Exercise requirements: Reproduce exactly the lines of this material that begin at the line with "Task: Open the zoom percentage dropdown arrow" and end at the line with "Task: Click the", both included. Omit the pictures and everything else.
== Segment start ==
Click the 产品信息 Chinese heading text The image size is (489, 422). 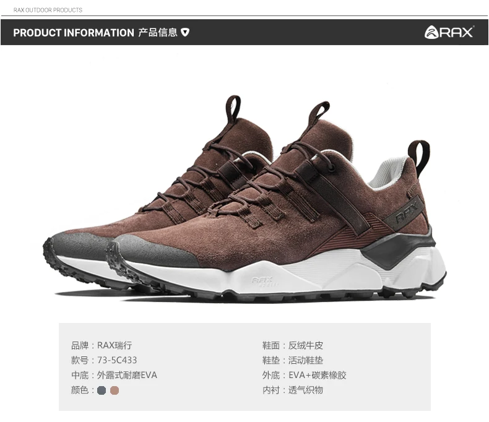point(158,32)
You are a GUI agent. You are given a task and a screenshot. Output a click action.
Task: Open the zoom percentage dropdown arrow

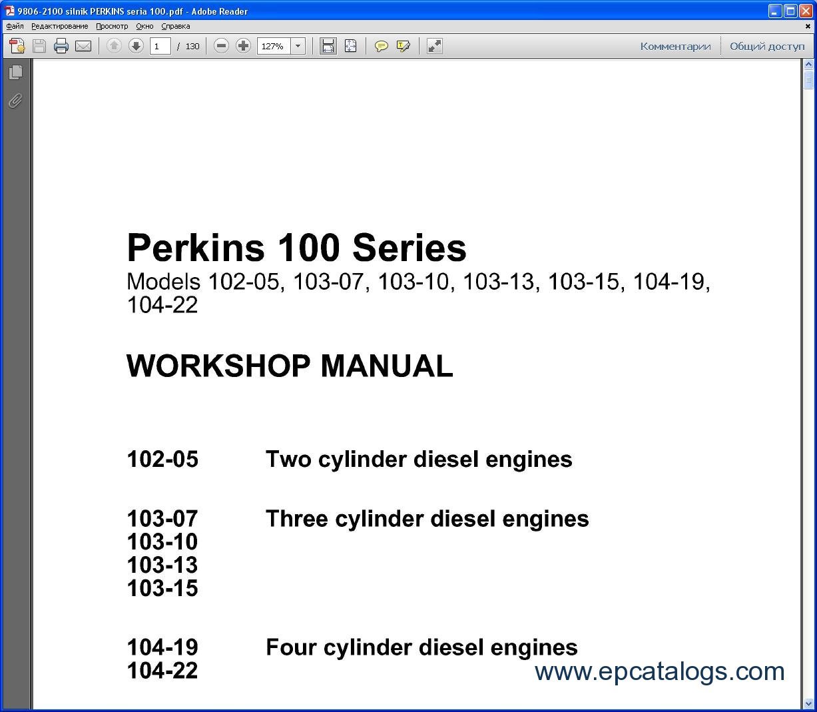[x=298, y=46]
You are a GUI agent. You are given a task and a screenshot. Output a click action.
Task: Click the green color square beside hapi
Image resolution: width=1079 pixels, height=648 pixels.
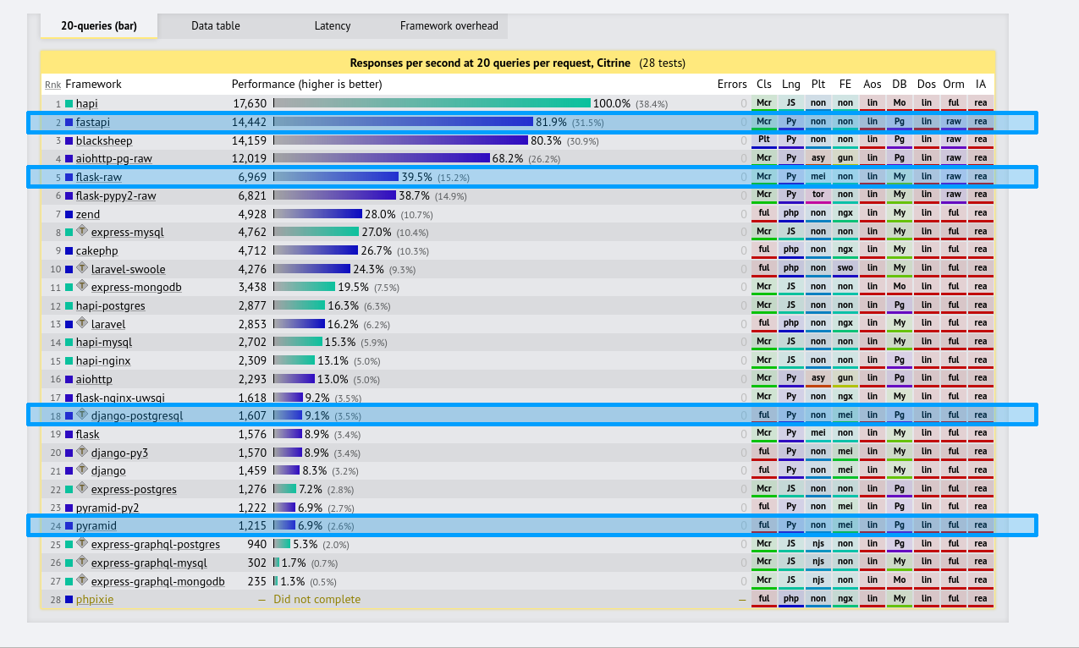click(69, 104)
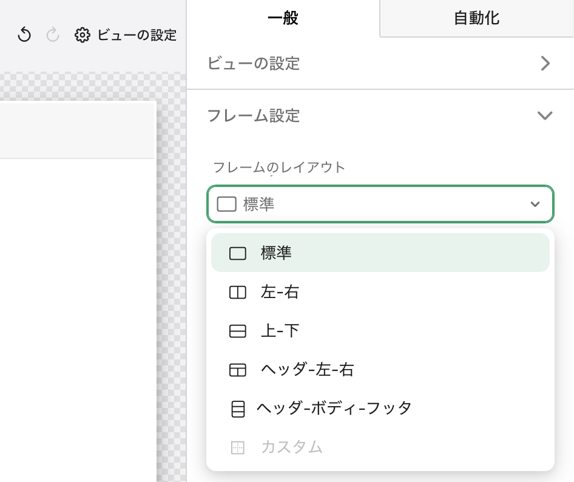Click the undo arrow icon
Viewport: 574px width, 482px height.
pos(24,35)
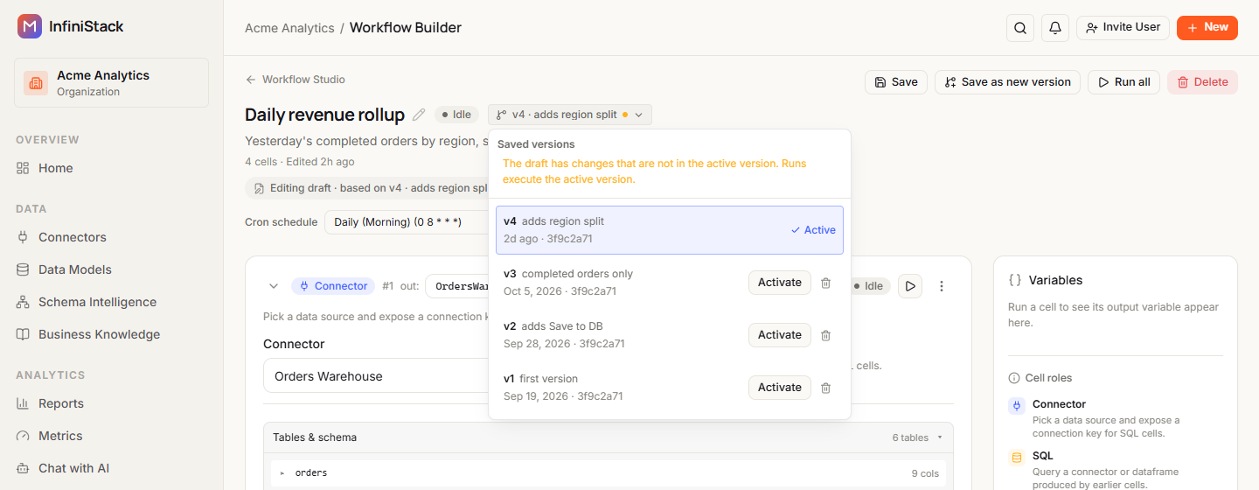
== Segment end ==
Written solution:
Task: Open the zoom percentage dropdown arrow

[x=298, y=46]
You are a GUI agent. You are given a task and a screenshot. Output a click action.
Task: Click the green color square beside hapi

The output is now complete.